The above changes are already included in the run_llama_70b_tp_pp.sh. For Llama13B model we only do 8-way tensor parallelism so we do not need this change.

Save/Load Checkpoint (refer to API GUIDE for more context about checkpoint APIs):

To enable checkpoint saving, add the following flags to run_llama_70b_tp_pp.sh:

  • --checkpoint_freq Number of steps to save a checkpoint, set to -1 to disable saving checkpoint, should set as -1 when pre-compling graph

  • --checkpoint_dir Direction to save the checkpoint

  • --num_kept_checkpoint Number of checkpoints to save, older checkpoint will be deleted manually, set to -1 to keep all saved checkpoints.

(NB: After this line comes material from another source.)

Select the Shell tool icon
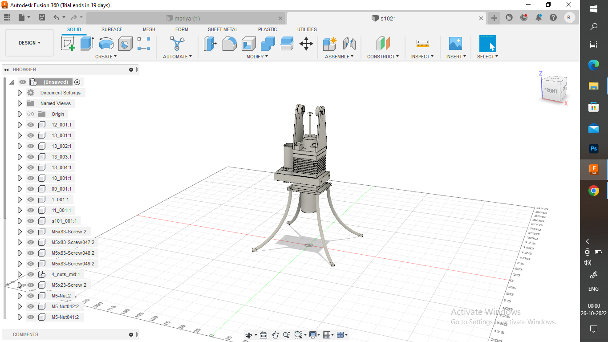[x=248, y=44]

  • --save_load_xser Save with torch xla serialization to reduce time saving, it’s recommended to enable xser for significantly faster save/load

  • --async_checkpoint_saving Whether to use asynchronous checkpoint saving to reduce saving time.

To enable checkpoint loading, add the following flags to run_llama_70b_tp_pp.sh:

  • --loading_step Step to retrieve checkpoint from, set to -1 to disable checkpoint loading. Set to latest_if_exists to load the latest checkpoint under checkpoint_dir.

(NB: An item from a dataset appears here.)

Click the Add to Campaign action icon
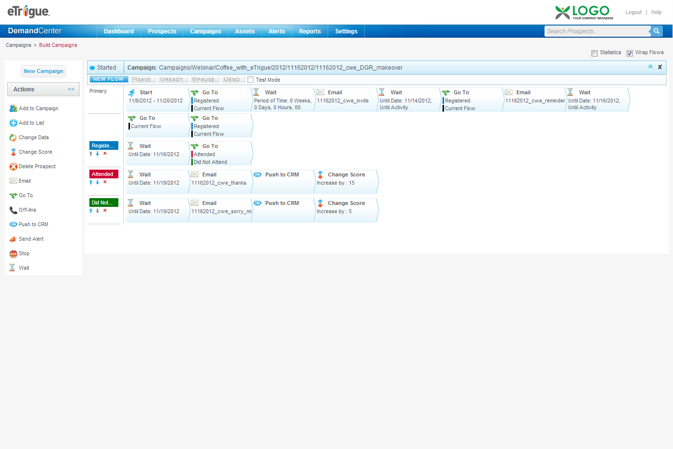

  • --checkpoint_dir Direction to load the checkpoint from

  • --save_load_xser load with torch xla serialization to reduce time saving, it’s recommended to enable xser for significantly faster save/load. Note that if the chekpoint is saved with xser, it can only be loaded with xser, vice versa.

Load pretrained model:

We also provide option to load from pretrained HF model. Before loading, convert the full model to sharded model with convert_checkpoints.py:

python3 convert_checkpoints.py --tp_size <tp_size> --pp_size <pp_size> --n_layers <number_of_layers>  --input_dir  <path_to_full_model> --output_dir <sharded_model_path> --convert_from_full_model

And add --pretrained_weight_dir <sharded_model_path> flag to run_llama_70b_tp_pp.sh

Convert sharded model to full model with convert_checkpoints.py:

python3 convert_checkpoints.py --tp_size <tp_size> --pp_size <pp_size> --n_layers <number_of_layers>  --input_dir  <sharded_model_dir> --output_dir <full_model_dir> --convert_to_full_model --kv_size_multiplier <kv_size_multiplier> --config config.json

This document is relevant for: Inf2, Trn1, Trn1n